4. NgAgo表達質粒轉染24h後再轉染ssDNA與同時轉染的進行比較，結合效率大大降低，除了說明NgAgo表達後短時間內就發生了NgAgo-ssDNA的結合，還應該考慮一下其原因，為什麼24h以後結合效率就會降低，是因為NgAgo結合了別的物質，還是NgAgo被降解或參與了其他生理活動？

5. ssDNA的P8-P11位為何如此重要，究竟在這一切割過程中扮演什麼角色？

6. NgAgo為什麼只可以切割超螺旋結構，是不是可以通過改造實現多種形式DNA的切割？

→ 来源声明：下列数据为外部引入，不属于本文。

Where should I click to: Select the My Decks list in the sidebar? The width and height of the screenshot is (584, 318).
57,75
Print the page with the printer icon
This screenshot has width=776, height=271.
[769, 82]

7. NgAgo隨機切掉靶向區域周圍的核苷酸，是否會對精確的編輯有影響？

8. NgAgo功能的進一步拓展研究。

我覺得以上方面都是值得研究的內容。而對於該系統與CRISPR-CAS9的利弊，不做評述，可能各有優勢各有缺陷，以後至於哪個發展更好應用更廣泛，需要時間來給出答案。剩下的就需要廣大的科研人員認真積極的去面對這一問題，期待早日看到這一技術的成熟。
最後，對韓老師以及這一工作中的其他人員致以深深地敬意，這是最讓我感動的一篇文章，給予我更多的是鼓勵，以及對科研的熱情。

靜等進一步的結果出來.
http://ngago.com.cn

贊同@真言術孕的觀點。
NgAgo只能在細胞水平操作，體外和體內（動物）都不好做，擠不掉CRISPR。
隨便就吹諾獎我覺得不好，應用前景明顯不如CRISPR，在特定的領域有可能有優勢吧。

我也謝謝你的邀請，第一次被邀請呢，哈哈。我現在做這個少，開始做的都是利用Red重組酶系統進行基因敲除的，目前已經大面積被crisper取代。又會有新的技術出來，時髦人人趕，但是不是所有的時髦都是要趕的。僅是個人意見。

瀉藥
首先，韓老師的工作讓我很佩服，其次，上面的都寫的非常的詳細和全面，但是我想說，要想取代CRISPR技術，不是你我就說說的算，雖然我們可以暢想前景，列出很多優勢和劣勢，但是如果沒有很多人跟進這項工作，就不可能取代。而現在是否有很多人正在做，做成怎麼樣，就得看大家的。一項技術的成功，不外乎就是方便，效率高，普遍性高。希望各位看好這項技術的，多做些基礎工作，多做些添磚加瓦的工作，讓這個大廈不斷的壘高，也最終實現基因編輯技術的本土化到國際化。

謝邀。還沒看文獻，只從中文介紹看潛力很大。但是一項新技術是否能得到廣泛應用還要看有沒有其它實驗室個的跟進，互相驗證，甚至競爭。

謝邀，需要等待其他實驗室的檢驗，但是應該有很大可能會佔據不小的應用市場。

新技術有待檢驗

謝邀！
說點實在的，趁早賣掉變現或者出國搞，不然不過又是一個張啟發。
連知乎這樣的地方反轉的腦殘們也越來越多了。
技術領先有個鳥用，不搞產業化商業化就是廢紙一張。

極有可能獲得諾貝爾獎！這項成果的核心為一項替代目前通用的Cas9的基因組編輯新技術，這一成果打破了國際基因編輯技術的壟斷，實現了中國高端生物技術原創零的突破。

這項成果是中國首個「中國創造」的尖端生物技術，打破了外國基因編輯技術的專利壟斷，研究水平可比肩國際一流大學同領域，如加州大學伯克利分校的Jennifer A. Doudn和麻省理工的ZhangFeng教授的工作。該技術可用於微生物、植物和動物的精準基因改造，以及乙肝、艾滋病或者一些遺傳性疾病的「基因治療」，在人類血液、器官的編輯和再造等方面具有重要意義，在醫藥，農業，畜牧等產業領域具有重要應用價值。